Requirement:
Extract all of the entries and give them again, word for word.

(Source records)

--------------------

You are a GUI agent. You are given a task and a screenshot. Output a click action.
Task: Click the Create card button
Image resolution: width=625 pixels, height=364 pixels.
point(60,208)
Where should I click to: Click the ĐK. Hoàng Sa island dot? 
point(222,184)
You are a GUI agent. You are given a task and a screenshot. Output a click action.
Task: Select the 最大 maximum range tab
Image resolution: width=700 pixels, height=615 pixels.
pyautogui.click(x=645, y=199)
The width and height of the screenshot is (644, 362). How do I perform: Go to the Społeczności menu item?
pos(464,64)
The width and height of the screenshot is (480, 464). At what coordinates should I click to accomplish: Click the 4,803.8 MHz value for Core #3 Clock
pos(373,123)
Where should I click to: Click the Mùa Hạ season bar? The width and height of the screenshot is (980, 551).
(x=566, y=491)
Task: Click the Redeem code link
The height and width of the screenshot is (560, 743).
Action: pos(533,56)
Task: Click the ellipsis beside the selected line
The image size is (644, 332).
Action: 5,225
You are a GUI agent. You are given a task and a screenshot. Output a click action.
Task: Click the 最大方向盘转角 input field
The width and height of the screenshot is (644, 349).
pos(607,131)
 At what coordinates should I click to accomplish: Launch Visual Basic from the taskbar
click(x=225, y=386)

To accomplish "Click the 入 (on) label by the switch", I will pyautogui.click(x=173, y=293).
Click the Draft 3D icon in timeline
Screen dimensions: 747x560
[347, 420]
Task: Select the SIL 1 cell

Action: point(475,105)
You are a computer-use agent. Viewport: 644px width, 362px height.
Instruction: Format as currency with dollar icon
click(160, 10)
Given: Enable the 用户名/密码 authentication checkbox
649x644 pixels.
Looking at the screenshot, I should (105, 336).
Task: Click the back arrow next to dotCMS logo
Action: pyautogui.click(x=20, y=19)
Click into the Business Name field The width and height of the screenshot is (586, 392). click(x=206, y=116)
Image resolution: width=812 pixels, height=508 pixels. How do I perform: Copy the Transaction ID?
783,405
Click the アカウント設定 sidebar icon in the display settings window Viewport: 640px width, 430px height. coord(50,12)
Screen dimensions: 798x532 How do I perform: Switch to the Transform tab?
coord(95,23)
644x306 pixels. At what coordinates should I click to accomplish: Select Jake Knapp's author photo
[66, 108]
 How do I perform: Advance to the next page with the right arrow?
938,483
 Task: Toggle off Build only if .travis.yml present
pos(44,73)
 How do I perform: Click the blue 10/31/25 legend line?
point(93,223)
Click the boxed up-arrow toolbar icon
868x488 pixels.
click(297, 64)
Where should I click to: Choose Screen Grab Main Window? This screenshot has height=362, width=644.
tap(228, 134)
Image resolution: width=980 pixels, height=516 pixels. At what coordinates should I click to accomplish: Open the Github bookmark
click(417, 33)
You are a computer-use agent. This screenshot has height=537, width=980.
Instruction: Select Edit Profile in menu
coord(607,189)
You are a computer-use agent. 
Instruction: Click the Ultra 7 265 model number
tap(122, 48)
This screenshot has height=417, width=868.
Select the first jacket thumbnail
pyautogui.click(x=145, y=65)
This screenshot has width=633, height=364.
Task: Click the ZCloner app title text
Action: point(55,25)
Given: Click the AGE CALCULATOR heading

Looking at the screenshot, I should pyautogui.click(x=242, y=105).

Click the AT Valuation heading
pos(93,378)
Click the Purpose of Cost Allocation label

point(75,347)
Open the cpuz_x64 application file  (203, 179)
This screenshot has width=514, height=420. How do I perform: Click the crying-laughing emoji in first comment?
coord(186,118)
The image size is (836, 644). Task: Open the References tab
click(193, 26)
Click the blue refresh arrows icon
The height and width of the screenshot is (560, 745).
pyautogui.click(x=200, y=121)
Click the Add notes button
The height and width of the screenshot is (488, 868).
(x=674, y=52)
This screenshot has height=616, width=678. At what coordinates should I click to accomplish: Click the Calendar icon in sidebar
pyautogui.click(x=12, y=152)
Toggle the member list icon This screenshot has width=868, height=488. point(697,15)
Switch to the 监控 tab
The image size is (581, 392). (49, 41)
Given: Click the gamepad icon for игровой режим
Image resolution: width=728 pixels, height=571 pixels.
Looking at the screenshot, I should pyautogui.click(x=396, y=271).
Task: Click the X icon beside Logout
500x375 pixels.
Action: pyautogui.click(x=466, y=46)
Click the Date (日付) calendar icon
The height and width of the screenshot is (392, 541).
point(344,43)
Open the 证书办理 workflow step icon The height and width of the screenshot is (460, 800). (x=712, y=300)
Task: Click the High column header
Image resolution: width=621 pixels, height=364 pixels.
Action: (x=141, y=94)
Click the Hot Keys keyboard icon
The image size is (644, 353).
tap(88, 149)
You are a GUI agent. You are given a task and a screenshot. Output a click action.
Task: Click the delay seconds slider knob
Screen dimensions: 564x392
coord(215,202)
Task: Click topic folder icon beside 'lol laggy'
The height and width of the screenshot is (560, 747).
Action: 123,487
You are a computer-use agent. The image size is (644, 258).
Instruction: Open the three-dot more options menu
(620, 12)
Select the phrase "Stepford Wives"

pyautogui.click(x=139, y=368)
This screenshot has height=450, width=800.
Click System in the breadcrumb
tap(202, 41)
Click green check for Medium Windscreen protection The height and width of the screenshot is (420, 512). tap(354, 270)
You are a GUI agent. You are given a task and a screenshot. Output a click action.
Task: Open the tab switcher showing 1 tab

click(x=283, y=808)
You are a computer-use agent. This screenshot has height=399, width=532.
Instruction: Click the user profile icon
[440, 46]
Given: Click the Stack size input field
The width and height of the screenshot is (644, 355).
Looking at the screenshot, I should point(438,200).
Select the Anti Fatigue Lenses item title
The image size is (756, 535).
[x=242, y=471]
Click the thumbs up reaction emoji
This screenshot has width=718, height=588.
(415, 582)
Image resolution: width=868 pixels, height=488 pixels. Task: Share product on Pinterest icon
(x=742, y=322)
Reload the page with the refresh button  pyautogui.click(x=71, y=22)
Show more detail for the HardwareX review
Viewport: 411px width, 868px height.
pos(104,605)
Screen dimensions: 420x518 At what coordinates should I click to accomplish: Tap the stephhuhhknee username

--------------------

Response area:
You are a GUI agent. You are given a task and a screenshot. Output a click action.
Task: Click the Create card button
Image resolution: width=625 pixels, height=364 pixels.
point(60,208)
Where should I click to: Click the ĐK. Hoàng Sa island dot? 
point(222,184)
You are a GUI agent. You are given a task and a screenshot. Output a click action.
Task: Select the 最大 maximum range tab
Image resolution: width=700 pixels, height=615 pixels.
pyautogui.click(x=645, y=199)
The width and height of the screenshot is (644, 362). How do I perform: Go to the Społeczności menu item?
pos(464,64)
The width and height of the screenshot is (480, 464). At what coordinates should I click to accomplish: Click the 4,803.8 MHz value for Core #3 Clock
pos(373,123)
Where should I click to: Click the Mùa Hạ season bar? The width and height of the screenshot is (980, 551).
(x=566, y=491)
Task: Click the Redeem code link
The height and width of the screenshot is (560, 743).
Action: pos(533,56)
Task: Click the ellipsis beside the selected line
The image size is (644, 332).
Action: 5,225
You are a GUI agent. You are given a task and a screenshot. Output a click action.
Task: Click the 最大方向盘转角 input field
The width and height of the screenshot is (644, 349).
pos(607,131)
 At what coordinates should I click to accomplish: Launch Visual Basic from the taskbar
click(x=225, y=386)

To accomplish "Click the 入 (on) label by the switch", I will pyautogui.click(x=173, y=293).
Click the Draft 3D icon in timeline
Screen dimensions: 747x560
[347, 420]
Task: Select the SIL 1 cell

Action: point(475,105)
You are a computer-use agent. Viewport: 644px width, 362px height.
Instruction: Format as currency with dollar icon
click(160, 10)
Given: Enable the 用户名/密码 authentication checkbox
649x644 pixels.
Looking at the screenshot, I should (105, 336).
Task: Click the back arrow next to dotCMS logo
Action: pyautogui.click(x=20, y=19)
Click into the Business Name field The width and height of the screenshot is (586, 392). click(x=206, y=116)
Image resolution: width=812 pixels, height=508 pixels. How do I perform: Copy the Transaction ID?
783,405
Click the アカウント設定 sidebar icon in the display settings window Viewport: 640px width, 430px height. coord(50,12)
Screen dimensions: 798x532 How do I perform: Switch to the Transform tab?
coord(95,23)
644x306 pixels. At what coordinates should I click to accomplish: Select Jake Knapp's author photo
[66, 108]
 How do I perform: Advance to the next page with the right arrow?
938,483
 Task: Toggle off Build only if .travis.yml present
pos(44,73)
 How do I perform: Click the blue 10/31/25 legend line?
point(93,223)
Click the boxed up-arrow toolbar icon
868x488 pixels.
click(297, 64)
Where should I click to: Choose Screen Grab Main Window? This screenshot has height=362, width=644.
tap(228, 134)
Image resolution: width=980 pixels, height=516 pixels. At what coordinates should I click to accomplish: Open the Github bookmark
click(417, 33)
You are a computer-use agent. This screenshot has height=537, width=980.
Instruction: Select Edit Profile in menu
coord(607,189)
You are a computer-use agent. 
Instruction: Click the Ultra 7 265 model number
tap(122, 48)
This screenshot has height=417, width=868.
Select the first jacket thumbnail
pyautogui.click(x=145, y=65)
This screenshot has width=633, height=364.
Task: Click the ZCloner app title text
Action: point(55,25)
Given: Click the AGE CALCULATOR heading

Looking at the screenshot, I should pyautogui.click(x=242, y=105).

Click the AT Valuation heading
pos(93,378)
Click the Purpose of Cost Allocation label

point(75,347)
Open the cpuz_x64 application file  (203, 179)
This screenshot has width=514, height=420. How do I perform: Click the crying-laughing emoji in first comment?
coord(186,118)
The image size is (836, 644). Task: Open the References tab
click(193, 26)
Click the blue refresh arrows icon
The height and width of the screenshot is (560, 745).
pyautogui.click(x=200, y=121)
Click the Add notes button
The height and width of the screenshot is (488, 868).
(x=674, y=52)
This screenshot has height=616, width=678. At what coordinates should I click to accomplish: Click the Calendar icon in sidebar
pyautogui.click(x=12, y=152)
Toggle the member list icon This screenshot has width=868, height=488. point(697,15)
Switch to the 监控 tab
The image size is (581, 392). (49, 41)
Given: Click the gamepad icon for игровой режим
Image resolution: width=728 pixels, height=571 pixels.
Looking at the screenshot, I should pyautogui.click(x=396, y=271).
Task: Click the X icon beside Logout
500x375 pixels.
Action: pyautogui.click(x=466, y=46)
Click the Date (日付) calendar icon
The height and width of the screenshot is (392, 541).
point(344,43)
Open the 证书办理 workflow step icon The height and width of the screenshot is (460, 800). (x=712, y=300)
Task: Click the High column header
Image resolution: width=621 pixels, height=364 pixels.
Action: (x=141, y=94)
Click the Hot Keys keyboard icon
The image size is (644, 353).
tap(88, 149)
You are a GUI agent. You are given a task and a screenshot. Output a click action.
Task: Click the delay seconds slider knob
Screen dimensions: 564x392
coord(215,202)
Task: Click topic folder icon beside 'lol laggy'
The height and width of the screenshot is (560, 747).
Action: 123,487
You are a computer-use agent. The image size is (644, 258).
Instruction: Open the three-dot more options menu
(620, 12)
Select the phrase "Stepford Wives"

pyautogui.click(x=139, y=368)
This screenshot has height=450, width=800.
Click System in the breadcrumb
tap(202, 41)
Click green check for Medium Windscreen protection The height and width of the screenshot is (420, 512). tap(354, 270)
You are a GUI agent. You are given a task and a screenshot. Output a click action.
Task: Open the tab switcher showing 1 tab

click(x=283, y=808)
You are a computer-use agent. This screenshot has height=399, width=532.
Instruction: Click the user profile icon
[440, 46]
Given: Click the Stack size input field
The width and height of the screenshot is (644, 355).
Looking at the screenshot, I should point(438,200).
Select the Anti Fatigue Lenses item title
The image size is (756, 535).
[x=242, y=471]
Click the thumbs up reaction emoji
This screenshot has width=718, height=588.
(415, 582)
Image resolution: width=868 pixels, height=488 pixels. Task: Share product on Pinterest icon
(x=742, y=322)
Reload the page with the refresh button  pyautogui.click(x=71, y=22)
Show more detail for the HardwareX review
Viewport: 411px width, 868px height.
pos(104,605)
Screen dimensions: 420x518 At what coordinates should I click to accomplish: Tap the stephhuhhknee username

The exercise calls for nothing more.